◆ THE PROBLEM ◆
Beneath this instruction is a listing; write out exactly the line that contains "A. Blomqvist – Pohjola (884, 1629)" and each line after it to the last.

◆ THE DATA ◆
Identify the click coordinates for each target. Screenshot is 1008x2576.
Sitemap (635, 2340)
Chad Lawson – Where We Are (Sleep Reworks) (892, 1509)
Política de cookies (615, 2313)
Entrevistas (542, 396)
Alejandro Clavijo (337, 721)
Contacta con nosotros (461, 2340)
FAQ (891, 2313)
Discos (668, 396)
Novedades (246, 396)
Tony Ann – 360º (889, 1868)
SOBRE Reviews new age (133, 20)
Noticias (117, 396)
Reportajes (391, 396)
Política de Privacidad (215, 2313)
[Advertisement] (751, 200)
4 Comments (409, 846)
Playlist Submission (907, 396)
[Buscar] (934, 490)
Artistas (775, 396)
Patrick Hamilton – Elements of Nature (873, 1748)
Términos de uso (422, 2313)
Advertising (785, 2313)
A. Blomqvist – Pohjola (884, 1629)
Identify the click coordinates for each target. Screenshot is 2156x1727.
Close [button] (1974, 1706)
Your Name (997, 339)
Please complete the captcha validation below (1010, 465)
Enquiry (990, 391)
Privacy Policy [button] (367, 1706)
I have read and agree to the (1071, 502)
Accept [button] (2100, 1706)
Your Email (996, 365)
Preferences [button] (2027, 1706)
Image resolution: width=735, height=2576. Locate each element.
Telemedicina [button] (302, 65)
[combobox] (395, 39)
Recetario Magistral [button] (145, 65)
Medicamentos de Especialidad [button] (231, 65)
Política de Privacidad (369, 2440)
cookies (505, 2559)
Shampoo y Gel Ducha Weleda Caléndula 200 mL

◆ YOUR SOLUTION ◆
A. Blomqvist – Pohjola (884, 1629)
Identify the click coordinates for each target. Screenshot is 2156x1727.
Close [button] (1974, 1706)
Your Name (997, 339)
Please complete the captcha validation below (1010, 465)
Enquiry (990, 391)
Privacy Policy [button] (367, 1706)
I have read and agree to the (1071, 502)
Accept [button] (2100, 1706)
Your Email (996, 365)
Preferences [button] (2027, 1706)
Image resolution: width=735, height=2576. Locate each element.
Telemedicina [button] (302, 65)
[combobox] (395, 39)
Recetario Magistral [button] (145, 65)
Medicamentos de Especialidad [button] (231, 65)
Política de Privacidad (369, 2440)
cookies (505, 2559)
Shampoo y Gel Ducha Weleda Caléndula 200 mL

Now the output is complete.